WEDNESDAY, Sept. 8 (HealthDay News) -- A graded symptom checklist reliably identifies concussions (mild traumatic brain injuries [mTBIs]) in school-age children, and posttraumatic amnesia predicts greater symptom severity, according to a study published online Sept. 6 in Pediatrics.
Joseph A. Grubenhoff, M.D., of the University of Colorado School of Medicine in Denver, and colleagues conducted an observational study of children 6 to 18 years of age who presented to an emergency department with blunt head injury (case-patients) or minor extremity injury (controls). The primary measured outcome was comparison of Standardized Assessment of Concussion (SAC) scores and symptom severity in head-injured case-patients versus non-head-injured controls; secondary outcomes included comparison of SAC and graded-symptom-checklist scores to traditional indicators of mTBI severity, such as loss of consciousness, posttraumatic amnesia, and concussion grades, among case-patients.
The researchers found that SAC scores showed a nonsignificant trend toward lower scores among case-patients than controls, but did not correlate with other indicators of mTBI. Scores derived from a graded symptom checklist were significantly higher among case-patients, with altered mental status magnifying this effect. Graded-symptom-checklist scores positively correlated with posttraumatic amnesia and American Academy of Neurology concussion grade.

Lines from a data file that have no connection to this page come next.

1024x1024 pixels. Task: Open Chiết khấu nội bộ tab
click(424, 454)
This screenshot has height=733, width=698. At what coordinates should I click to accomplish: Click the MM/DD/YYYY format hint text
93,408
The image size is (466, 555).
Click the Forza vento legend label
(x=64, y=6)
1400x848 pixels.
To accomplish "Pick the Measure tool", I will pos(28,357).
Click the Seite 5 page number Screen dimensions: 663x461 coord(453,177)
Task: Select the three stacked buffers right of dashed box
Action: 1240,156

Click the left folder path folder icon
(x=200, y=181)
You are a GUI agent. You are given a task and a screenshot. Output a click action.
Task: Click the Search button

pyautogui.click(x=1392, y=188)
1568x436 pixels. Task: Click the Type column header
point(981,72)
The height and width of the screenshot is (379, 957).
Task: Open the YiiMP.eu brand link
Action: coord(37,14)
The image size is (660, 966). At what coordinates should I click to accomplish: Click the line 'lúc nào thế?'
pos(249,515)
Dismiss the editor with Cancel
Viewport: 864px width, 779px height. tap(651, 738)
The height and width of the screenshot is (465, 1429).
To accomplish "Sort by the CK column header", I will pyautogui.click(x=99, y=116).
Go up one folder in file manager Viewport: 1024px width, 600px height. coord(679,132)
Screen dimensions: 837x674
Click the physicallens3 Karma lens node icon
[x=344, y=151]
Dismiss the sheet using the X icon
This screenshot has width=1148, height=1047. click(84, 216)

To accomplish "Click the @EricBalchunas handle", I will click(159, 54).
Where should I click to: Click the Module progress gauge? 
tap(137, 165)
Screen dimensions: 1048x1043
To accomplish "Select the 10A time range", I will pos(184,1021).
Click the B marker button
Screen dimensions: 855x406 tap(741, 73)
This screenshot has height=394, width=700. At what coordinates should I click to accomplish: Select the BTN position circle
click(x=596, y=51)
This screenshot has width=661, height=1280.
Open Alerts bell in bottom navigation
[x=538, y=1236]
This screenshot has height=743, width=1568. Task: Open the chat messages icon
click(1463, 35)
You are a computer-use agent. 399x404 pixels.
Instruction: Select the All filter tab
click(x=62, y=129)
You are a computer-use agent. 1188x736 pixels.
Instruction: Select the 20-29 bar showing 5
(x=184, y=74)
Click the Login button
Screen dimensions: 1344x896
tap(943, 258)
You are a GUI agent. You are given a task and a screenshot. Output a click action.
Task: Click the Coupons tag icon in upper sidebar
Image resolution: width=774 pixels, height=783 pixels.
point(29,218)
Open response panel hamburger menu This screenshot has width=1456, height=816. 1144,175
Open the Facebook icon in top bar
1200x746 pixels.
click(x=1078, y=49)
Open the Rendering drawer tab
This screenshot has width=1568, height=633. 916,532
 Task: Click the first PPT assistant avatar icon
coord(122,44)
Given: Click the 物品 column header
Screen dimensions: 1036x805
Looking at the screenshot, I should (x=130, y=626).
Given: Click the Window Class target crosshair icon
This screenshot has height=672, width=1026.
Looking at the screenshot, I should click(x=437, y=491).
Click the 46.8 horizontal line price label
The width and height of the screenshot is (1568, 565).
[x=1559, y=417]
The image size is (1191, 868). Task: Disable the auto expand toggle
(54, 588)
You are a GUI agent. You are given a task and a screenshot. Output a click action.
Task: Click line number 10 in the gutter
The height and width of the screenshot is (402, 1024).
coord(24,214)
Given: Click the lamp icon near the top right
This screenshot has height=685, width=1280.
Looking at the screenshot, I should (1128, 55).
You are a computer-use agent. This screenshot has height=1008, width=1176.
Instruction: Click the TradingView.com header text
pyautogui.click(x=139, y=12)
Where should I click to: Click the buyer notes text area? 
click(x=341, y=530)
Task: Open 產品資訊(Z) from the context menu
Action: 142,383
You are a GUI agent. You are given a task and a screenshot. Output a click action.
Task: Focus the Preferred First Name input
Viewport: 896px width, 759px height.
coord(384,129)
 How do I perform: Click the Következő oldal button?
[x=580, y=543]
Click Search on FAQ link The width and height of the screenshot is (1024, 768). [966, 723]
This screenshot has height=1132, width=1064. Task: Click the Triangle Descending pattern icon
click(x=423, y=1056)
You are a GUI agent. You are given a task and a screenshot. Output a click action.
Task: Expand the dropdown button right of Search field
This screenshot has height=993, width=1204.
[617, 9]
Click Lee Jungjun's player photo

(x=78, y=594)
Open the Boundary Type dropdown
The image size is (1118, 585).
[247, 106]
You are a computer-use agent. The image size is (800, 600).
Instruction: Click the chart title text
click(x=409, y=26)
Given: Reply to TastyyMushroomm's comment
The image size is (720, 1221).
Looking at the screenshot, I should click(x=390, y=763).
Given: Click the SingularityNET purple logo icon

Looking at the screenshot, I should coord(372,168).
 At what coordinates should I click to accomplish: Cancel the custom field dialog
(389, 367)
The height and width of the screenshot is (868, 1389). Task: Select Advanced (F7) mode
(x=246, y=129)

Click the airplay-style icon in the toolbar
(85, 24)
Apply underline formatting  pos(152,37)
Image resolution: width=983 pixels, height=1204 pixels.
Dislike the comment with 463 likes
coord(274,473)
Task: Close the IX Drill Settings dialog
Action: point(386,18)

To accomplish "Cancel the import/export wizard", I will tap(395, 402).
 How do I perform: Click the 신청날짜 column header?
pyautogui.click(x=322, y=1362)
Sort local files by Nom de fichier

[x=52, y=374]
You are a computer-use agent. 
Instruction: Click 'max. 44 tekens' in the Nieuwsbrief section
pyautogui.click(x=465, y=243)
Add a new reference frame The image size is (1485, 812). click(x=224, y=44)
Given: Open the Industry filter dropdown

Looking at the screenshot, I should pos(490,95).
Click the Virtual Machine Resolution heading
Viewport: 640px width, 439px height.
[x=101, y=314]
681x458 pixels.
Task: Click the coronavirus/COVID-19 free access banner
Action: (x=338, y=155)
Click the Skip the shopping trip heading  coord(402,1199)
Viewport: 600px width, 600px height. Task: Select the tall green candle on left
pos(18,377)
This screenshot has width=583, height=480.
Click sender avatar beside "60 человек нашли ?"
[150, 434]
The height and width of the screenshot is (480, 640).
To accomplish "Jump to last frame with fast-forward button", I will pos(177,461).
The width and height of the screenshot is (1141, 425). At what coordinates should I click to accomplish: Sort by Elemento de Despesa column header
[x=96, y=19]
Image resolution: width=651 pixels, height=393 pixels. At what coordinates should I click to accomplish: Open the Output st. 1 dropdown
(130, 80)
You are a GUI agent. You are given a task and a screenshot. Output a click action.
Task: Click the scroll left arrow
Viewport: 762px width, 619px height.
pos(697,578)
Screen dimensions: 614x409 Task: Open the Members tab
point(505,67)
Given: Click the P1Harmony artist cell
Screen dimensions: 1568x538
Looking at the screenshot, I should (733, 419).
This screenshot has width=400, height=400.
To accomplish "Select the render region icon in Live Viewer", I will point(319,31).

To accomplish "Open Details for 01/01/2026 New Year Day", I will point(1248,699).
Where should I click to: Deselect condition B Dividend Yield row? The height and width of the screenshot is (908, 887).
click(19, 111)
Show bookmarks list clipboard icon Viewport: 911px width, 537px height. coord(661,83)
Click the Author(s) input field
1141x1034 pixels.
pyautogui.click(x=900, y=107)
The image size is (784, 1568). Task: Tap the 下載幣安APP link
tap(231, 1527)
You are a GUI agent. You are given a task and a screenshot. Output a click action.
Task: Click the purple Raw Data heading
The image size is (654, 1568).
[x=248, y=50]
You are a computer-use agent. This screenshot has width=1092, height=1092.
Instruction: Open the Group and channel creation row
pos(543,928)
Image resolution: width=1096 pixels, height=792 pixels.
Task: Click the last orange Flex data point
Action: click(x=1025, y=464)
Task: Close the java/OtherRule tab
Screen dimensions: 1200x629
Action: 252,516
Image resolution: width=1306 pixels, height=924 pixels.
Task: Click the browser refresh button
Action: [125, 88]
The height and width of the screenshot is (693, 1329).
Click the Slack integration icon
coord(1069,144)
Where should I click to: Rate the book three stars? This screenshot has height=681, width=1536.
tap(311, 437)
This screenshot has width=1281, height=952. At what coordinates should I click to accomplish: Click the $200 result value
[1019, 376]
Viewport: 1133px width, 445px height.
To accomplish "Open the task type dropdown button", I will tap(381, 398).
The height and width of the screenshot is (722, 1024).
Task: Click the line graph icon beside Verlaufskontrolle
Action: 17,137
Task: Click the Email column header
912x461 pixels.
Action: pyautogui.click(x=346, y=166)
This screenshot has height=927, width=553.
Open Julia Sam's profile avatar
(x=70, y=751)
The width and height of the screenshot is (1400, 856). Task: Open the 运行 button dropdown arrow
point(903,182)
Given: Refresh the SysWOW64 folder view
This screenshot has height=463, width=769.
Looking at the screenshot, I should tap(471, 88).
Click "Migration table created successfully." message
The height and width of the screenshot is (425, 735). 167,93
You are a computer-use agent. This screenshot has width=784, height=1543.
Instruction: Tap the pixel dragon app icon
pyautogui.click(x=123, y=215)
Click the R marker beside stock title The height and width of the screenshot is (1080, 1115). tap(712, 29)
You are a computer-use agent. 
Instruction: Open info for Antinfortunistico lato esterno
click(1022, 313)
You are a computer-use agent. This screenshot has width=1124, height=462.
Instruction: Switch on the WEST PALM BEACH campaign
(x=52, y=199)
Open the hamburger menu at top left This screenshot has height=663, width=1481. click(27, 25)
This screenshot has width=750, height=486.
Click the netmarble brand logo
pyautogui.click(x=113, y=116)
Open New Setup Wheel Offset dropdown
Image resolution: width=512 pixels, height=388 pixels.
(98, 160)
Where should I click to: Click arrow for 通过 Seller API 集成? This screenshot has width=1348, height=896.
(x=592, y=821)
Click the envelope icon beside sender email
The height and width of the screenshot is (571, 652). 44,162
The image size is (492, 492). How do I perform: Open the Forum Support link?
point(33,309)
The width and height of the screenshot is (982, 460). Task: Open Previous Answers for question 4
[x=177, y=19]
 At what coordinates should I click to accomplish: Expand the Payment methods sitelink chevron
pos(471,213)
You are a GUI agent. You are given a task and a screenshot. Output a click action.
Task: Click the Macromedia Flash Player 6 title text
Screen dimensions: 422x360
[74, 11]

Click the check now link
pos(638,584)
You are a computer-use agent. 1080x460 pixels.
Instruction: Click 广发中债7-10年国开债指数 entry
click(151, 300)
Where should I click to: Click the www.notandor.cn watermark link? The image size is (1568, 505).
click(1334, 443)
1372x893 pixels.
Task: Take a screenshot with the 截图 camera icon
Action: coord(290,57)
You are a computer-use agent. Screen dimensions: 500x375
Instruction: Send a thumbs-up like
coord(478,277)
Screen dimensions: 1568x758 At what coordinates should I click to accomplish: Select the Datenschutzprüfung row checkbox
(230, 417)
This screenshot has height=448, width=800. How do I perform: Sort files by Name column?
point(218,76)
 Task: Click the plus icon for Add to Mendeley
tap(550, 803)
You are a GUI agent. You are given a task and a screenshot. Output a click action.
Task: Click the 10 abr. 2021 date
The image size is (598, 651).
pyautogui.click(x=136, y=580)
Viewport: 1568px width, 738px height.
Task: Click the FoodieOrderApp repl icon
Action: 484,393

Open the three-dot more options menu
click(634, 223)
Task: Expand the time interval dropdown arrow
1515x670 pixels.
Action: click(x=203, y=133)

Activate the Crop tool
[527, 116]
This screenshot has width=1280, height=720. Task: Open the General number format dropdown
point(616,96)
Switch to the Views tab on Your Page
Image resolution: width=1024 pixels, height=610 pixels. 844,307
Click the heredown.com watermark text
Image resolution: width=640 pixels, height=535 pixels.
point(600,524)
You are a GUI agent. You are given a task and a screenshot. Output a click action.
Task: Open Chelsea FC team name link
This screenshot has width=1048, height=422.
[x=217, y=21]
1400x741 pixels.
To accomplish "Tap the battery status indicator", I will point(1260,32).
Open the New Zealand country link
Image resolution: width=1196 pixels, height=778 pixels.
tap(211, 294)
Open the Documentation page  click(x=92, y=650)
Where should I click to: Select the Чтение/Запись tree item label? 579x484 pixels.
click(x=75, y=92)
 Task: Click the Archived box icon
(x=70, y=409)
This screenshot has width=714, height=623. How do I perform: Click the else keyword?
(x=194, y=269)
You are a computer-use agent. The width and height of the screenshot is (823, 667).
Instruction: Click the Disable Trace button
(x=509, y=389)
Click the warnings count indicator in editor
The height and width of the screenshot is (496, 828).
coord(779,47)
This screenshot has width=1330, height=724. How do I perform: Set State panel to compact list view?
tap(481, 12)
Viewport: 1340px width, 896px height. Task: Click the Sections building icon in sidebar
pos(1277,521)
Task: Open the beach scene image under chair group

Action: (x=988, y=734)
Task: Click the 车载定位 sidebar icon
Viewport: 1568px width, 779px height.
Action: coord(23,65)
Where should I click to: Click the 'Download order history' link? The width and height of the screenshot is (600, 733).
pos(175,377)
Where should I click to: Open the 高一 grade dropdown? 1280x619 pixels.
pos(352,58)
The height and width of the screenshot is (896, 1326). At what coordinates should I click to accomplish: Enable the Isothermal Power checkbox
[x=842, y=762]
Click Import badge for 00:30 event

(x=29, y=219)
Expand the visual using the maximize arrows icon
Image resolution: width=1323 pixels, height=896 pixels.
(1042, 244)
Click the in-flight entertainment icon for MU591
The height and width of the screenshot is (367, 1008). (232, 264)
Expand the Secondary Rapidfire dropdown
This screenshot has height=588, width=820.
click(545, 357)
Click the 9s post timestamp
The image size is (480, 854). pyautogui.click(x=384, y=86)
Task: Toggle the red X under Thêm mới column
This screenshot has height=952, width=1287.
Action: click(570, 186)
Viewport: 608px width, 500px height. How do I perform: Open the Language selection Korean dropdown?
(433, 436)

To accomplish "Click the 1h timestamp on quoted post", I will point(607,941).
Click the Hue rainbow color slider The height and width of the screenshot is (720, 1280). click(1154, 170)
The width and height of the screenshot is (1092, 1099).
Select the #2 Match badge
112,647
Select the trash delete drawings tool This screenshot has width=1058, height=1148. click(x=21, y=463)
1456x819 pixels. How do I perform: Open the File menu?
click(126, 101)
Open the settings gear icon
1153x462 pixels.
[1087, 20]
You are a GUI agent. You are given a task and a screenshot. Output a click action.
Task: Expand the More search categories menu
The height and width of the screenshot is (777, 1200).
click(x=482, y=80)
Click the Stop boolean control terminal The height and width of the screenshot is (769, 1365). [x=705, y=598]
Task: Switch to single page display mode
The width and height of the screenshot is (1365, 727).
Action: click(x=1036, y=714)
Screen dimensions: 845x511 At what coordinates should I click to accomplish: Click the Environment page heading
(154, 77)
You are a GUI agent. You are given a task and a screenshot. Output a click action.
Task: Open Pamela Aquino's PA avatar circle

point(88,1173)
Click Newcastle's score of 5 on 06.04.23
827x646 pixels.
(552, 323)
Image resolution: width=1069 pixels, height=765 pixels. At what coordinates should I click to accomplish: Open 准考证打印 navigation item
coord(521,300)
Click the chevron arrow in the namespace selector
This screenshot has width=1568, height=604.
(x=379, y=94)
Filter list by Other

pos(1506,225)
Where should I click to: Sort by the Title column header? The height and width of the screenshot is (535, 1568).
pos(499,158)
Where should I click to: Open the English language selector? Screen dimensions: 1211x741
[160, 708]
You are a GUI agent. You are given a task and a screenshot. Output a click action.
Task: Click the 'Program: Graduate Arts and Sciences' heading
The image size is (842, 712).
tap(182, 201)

The researchers concluded that the graded symptom checklist reliably identified mTBI symptoms in children aged 6 years and older.
"Future efforts should focus on creating a rapid, easily administered tool for detecting the cognitive effects of mTBI in children that accounts for developmental differences and provides an assessment of the likelihood for developing postconcussive syndrome," the authors write.